水は美味しい
富士山に水を汲みに行って流水麺を洗ったりした。水道水と比べてもそこまで差は感じなかったけれど、これはどちらも高いレベルの水である、ということだと思う。日本の水、水道局に感謝ということだ。それぞれどっちも美味しかったから。硬水と軟水だと味は変わるんだけどね。今回はそういうことではないから。
水というものがある。透明で無味無臭で生物が生きて行くのに必ず必要なものだ。蛇口をひねれば水は出るし、スーパーに行けばどこかの天然水が売られている。観光地などでも湧水は人気だ。
料理でも水を使う場面は多い。では、その水を美味しい水にしたら料理の味は変わるのだろうか。ということで、富士山周辺に水を汲みに行って流水麺やカップ麺を作ってみようと思う。

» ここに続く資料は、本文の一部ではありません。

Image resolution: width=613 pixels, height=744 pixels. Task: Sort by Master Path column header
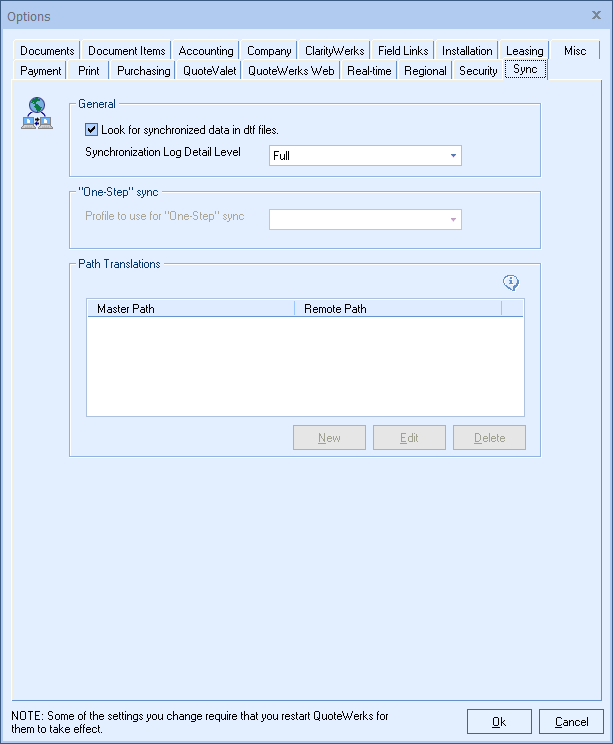(x=190, y=309)
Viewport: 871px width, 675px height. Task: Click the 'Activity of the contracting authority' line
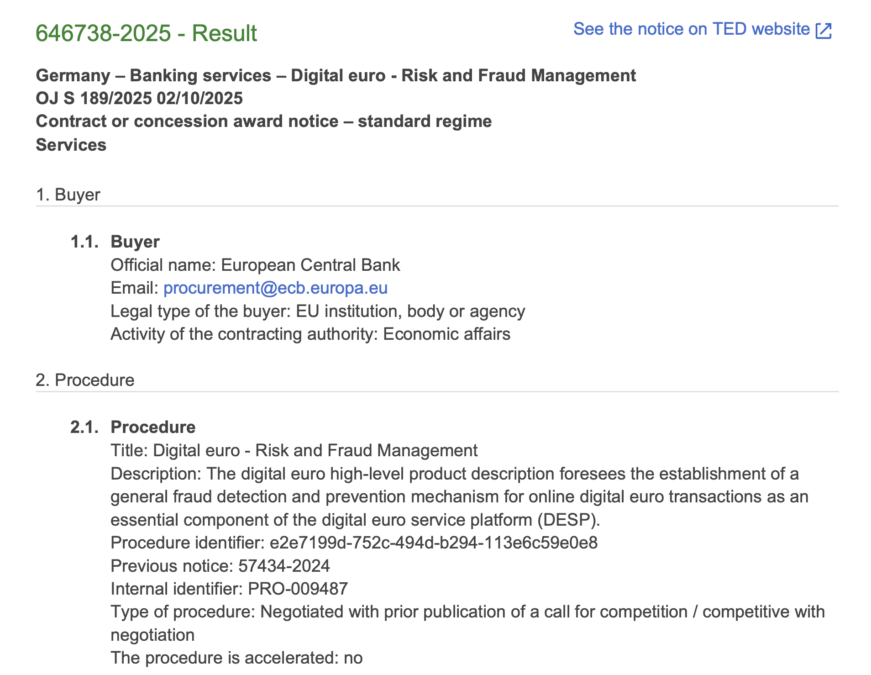click(310, 334)
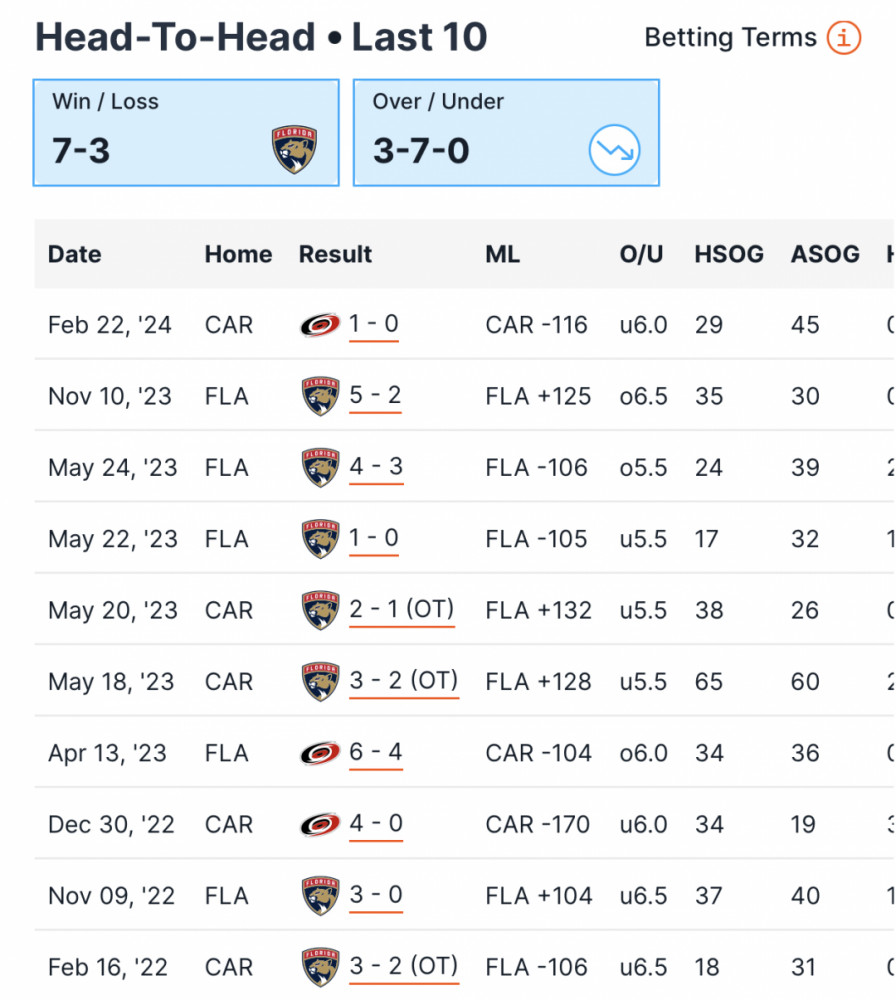
Task: Open the 1 - 0 result from Feb 22, '24
Action: point(374,324)
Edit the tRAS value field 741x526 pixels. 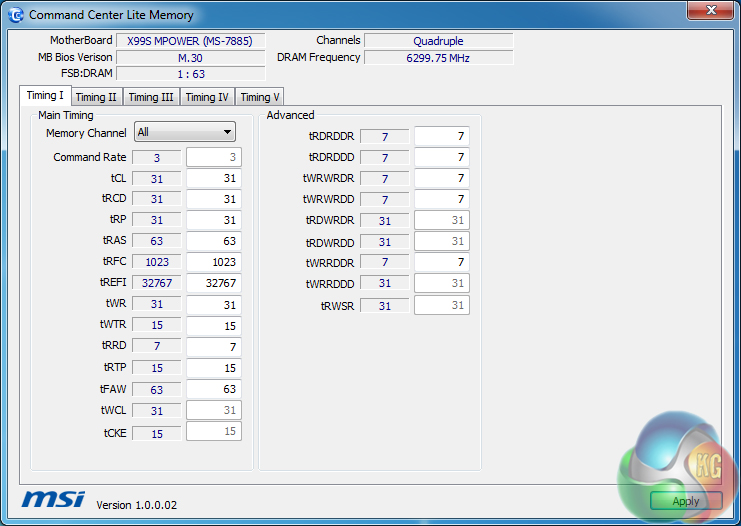214,241
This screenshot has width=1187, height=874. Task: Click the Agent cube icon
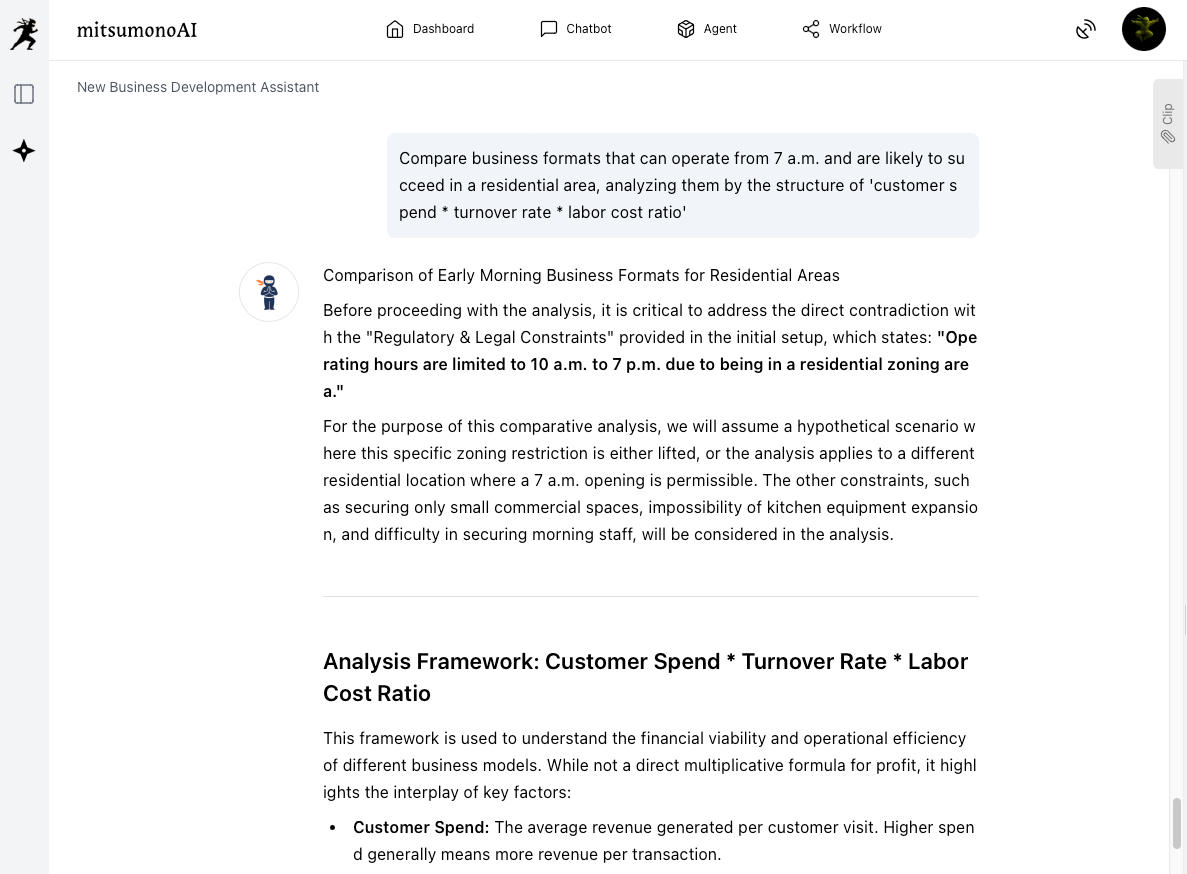click(x=686, y=29)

この水美味しい、みたいな話をたまに聞く。確かに湧水と聞くと美味しく感じる。スーパーなどに売っている水も、富士山の水みたいに書かれていると美味しそうと思ってしまう。では、そんな水をただ飲むのではなく、料理に使ったらどうなのだろうか。
今回は富士山周辺に水を汲みに行き、その水と自宅の水道水では料理の味が異なるのかを調べたいと思う。ちなみに作る料理は流水麺とかカップ麺とか。水の味がダイレクトに生きそうな料理をチョイスした。

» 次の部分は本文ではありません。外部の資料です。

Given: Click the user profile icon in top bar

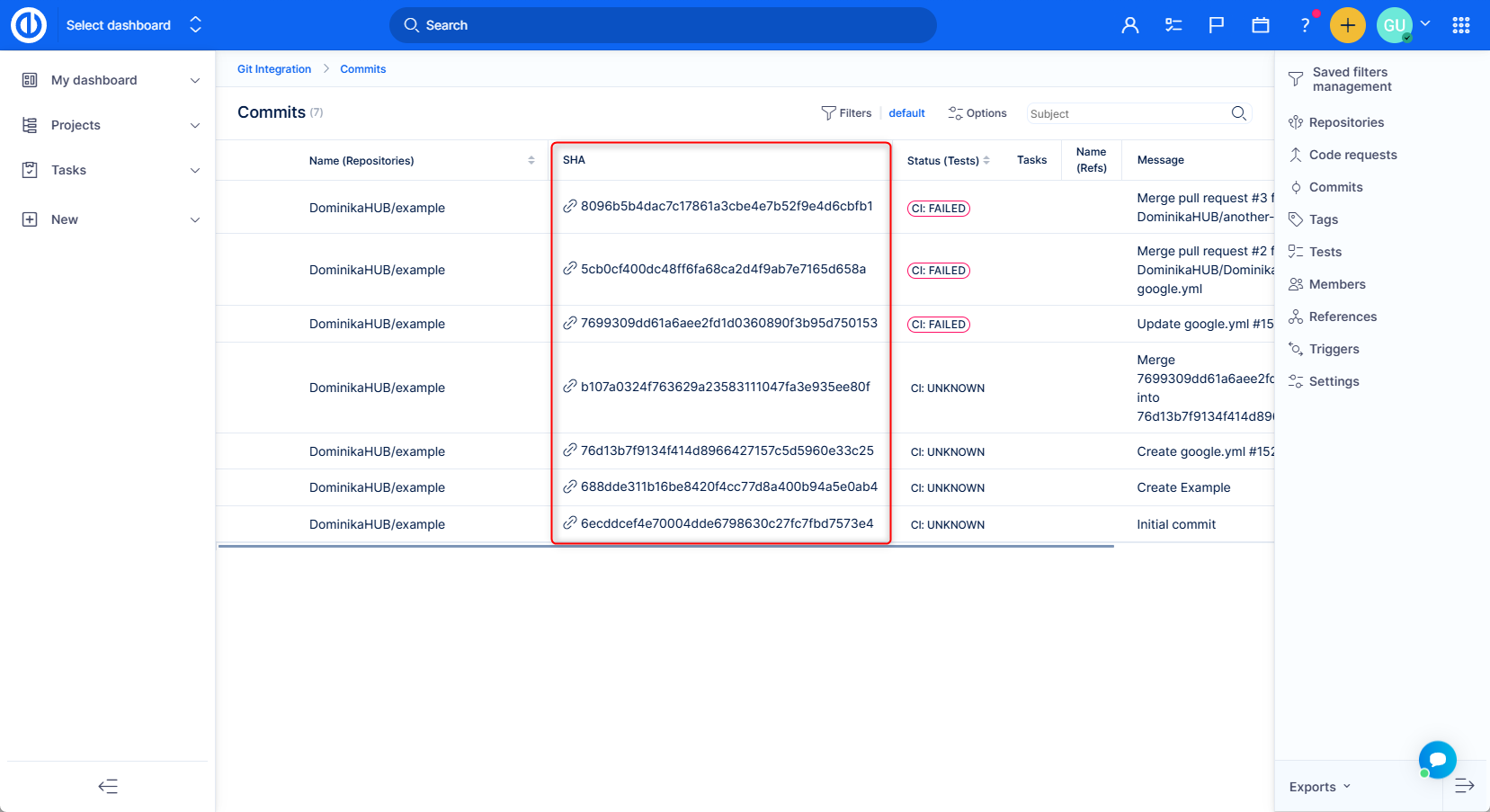Looking at the screenshot, I should pos(1129,25).
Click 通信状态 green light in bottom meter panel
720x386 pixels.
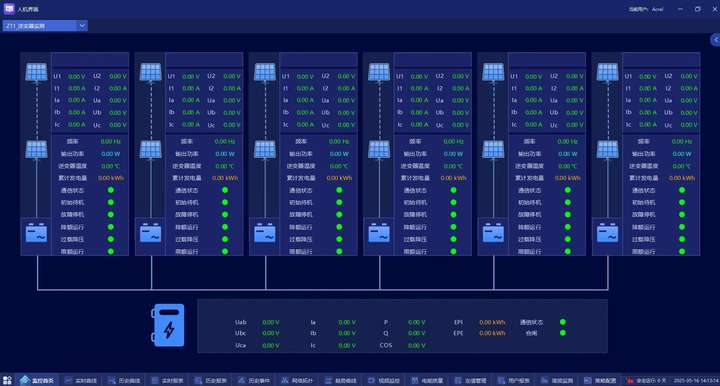click(563, 322)
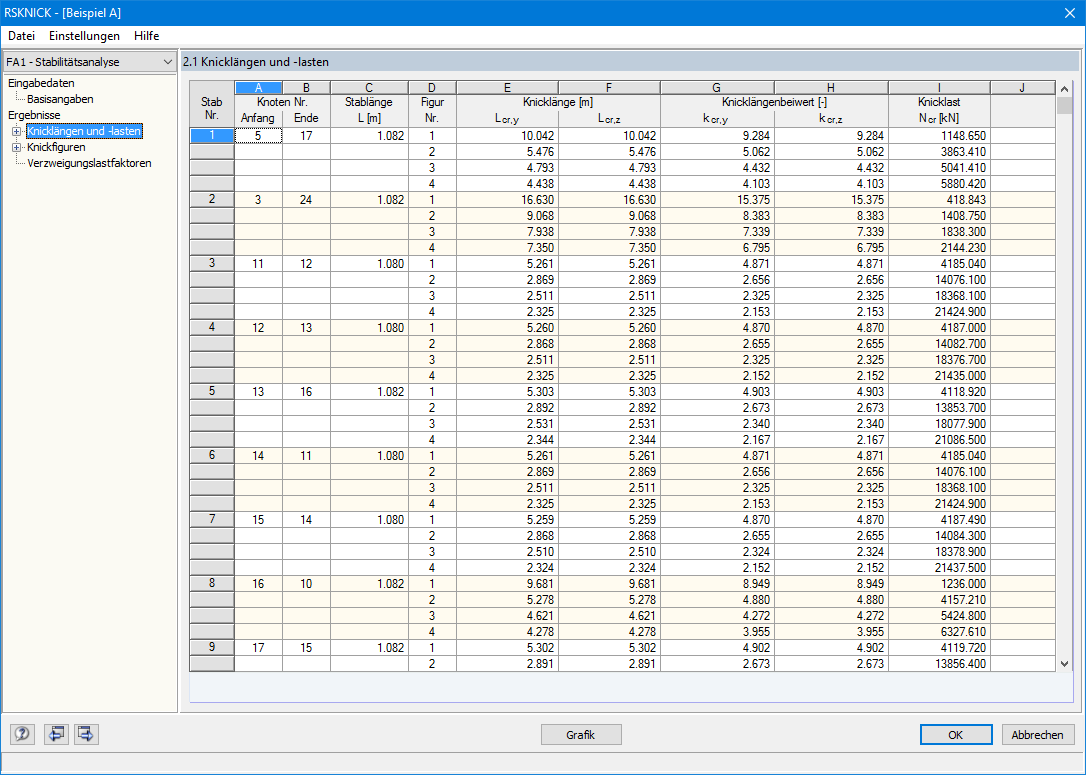
Task: Select row header for Stab 2
Action: point(212,199)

まずは富士山の水を求めて、富士の裾野にある街を目指した。美味しい水は全国にあると思うけれど、富士山の水と言われると特に惹かれるのだ。富士は日本一の山だから。
富士の裾野にある「忍野村」を訪れた。以前、一度だけ来たことあって、水がめっちゃ綺麗と感動したので、今回も来てみました。水の透明度が高く、空が反射しない角度で見ると魚が空中を泳いでいるように見える。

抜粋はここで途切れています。